By MARK STEVENSON , Associated Press
MEXICO CITY (AP) — One of the Sinaloa cartel leaders who launched a struggle for control of the gang following the re-arrest of Joaquin "El Chapo" Guzman was captured Tuesday, Mexican prosecutors said.
The attorney general's office said that soldiers and prosecution agents carried out a morning raid to capture a drug gang leader it called "Damaso N."
A federal official confirmed the suspect is Damaso Lopez, known by the nickname "El Licenciado" — a title for college graduates. Lopez was long considered Guzman's right-hand man and helped him escape from a Mexican prison in 2001.

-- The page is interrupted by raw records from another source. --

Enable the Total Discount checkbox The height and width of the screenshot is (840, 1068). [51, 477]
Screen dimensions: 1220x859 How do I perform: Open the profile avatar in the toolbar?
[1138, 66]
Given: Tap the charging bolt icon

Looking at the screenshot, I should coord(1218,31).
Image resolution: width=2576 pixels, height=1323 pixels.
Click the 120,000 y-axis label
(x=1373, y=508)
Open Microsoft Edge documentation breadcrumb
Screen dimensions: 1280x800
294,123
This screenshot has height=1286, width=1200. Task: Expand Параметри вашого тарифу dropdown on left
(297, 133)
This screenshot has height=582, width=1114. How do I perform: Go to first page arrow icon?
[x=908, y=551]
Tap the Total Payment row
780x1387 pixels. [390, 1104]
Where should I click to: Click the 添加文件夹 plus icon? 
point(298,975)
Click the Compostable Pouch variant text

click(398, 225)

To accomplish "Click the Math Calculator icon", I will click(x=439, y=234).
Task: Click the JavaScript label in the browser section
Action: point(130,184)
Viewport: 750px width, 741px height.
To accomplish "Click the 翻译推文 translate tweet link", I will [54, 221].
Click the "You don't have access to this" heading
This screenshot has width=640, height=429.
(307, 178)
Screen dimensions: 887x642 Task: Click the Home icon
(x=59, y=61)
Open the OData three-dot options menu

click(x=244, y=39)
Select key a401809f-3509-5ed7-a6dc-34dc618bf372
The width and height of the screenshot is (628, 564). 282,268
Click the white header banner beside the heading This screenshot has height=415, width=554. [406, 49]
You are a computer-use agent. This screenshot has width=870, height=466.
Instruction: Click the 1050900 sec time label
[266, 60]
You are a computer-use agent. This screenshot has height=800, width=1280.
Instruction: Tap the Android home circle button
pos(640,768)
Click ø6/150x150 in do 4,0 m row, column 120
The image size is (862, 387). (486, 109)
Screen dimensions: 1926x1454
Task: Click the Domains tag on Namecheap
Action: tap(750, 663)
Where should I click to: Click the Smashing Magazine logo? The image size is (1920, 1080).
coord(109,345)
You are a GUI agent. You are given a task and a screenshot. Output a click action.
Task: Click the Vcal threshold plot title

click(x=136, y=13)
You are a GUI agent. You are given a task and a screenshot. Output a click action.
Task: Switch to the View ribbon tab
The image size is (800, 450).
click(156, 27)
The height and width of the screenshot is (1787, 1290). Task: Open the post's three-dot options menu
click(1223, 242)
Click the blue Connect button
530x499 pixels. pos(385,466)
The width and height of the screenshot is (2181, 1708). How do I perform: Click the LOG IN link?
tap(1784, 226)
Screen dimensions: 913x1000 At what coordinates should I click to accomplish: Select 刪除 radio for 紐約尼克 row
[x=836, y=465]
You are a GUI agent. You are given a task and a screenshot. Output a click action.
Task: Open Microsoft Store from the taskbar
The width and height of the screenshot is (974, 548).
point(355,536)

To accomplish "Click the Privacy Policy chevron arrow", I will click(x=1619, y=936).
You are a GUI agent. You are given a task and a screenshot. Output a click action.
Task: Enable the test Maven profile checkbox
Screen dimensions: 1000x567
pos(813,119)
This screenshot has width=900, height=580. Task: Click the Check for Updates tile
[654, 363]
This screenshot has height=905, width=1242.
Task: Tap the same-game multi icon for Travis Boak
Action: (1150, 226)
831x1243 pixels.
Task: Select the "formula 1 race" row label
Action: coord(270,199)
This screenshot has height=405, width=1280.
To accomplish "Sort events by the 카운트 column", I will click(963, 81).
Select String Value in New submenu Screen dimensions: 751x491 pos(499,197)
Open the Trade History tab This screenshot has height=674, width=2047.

The office distributed photos showing soldiers in full battle gear guarding the entrance of an upscale apartment building on a major boulevard in Mexico City, not far from downtown.
The soldiers and police later escorted a man who appeared to be Lopez out of the building under heavy guard.
Lopez would not be the first high-level drug suspect from outlying provinces captured in the capital. While Mexico City officials say drug cartels do not control territory in Mexico City, they acknowledge that drug lords have sometimes lived in the city and moved drug shipments through the capital.
With Guzman in jail, the Sinaloa Cartel has been controlled by Ismael "El Mayo" Zambada Garcia and Rafael Caro Quintero, two of the most traditional, old-school capos, plus Lopez, and Guzman's sons, Ivan Archivaldo Guzman and Jesus Alfredo Guzman Salazar.
Guzman was extradited to the United States earlier this year to face drug trafficking, money laundering and other charges. He has pleaded not guilty.
Lopez, 51, is believed to be locked in a dispute with Guzman's sons for control of the cartel's territories. He was also blamed for a supposed attack on Zambada.
The dispute has led to an upsurge in violence in Sinaloa and other states.
"This (arrest) is a big deal because it may stave off an internal war within the Sinaloa cartel," said Mike Vigil, a former chief of international operations for the U.S. Drug Enforcement Administration. "This could have easily gone into a full-scale war which could have translated into massive casualties and violence in Mexico."
"I would say this is the most significant capture after Chapo Guzman," said Vigil.
But Mexican security analyst Alejandro Hope said Lopez's arrest probably won't reduce the level of violence, "not in the short term." He said Lopez's son, Damaso Lopez Serrano, would likely seek revenge for his father's arrest. Like Guzman's sons, the younger Lopez — known as the "mini-licenciado" — is known to be violent, flashy and undisciplined.
The newer generation of the Sinaloa cartel has apparently abandoned the relative low profile, discretion and calculated violence of their fathers.
"The only thing they know about the drug business is violence" Vigil noted.
The U.S. Department of the Treasury's Office of Foreign Assets Control described Lopez as Guzman's "right-hand man" and "one of the top lieutenants of the Sinaloa Cartel" in 2013 when it announced U.S. sanctions identifying him as a major international drug trafficker.
In 2011, Lopez was indicted by a federal grand jury in Alexandria, Virginia on charges of conspiring to distribute cocaine and conspiring to commit money laundering. He would face a maximum penalty of life imprisonment, if convicted.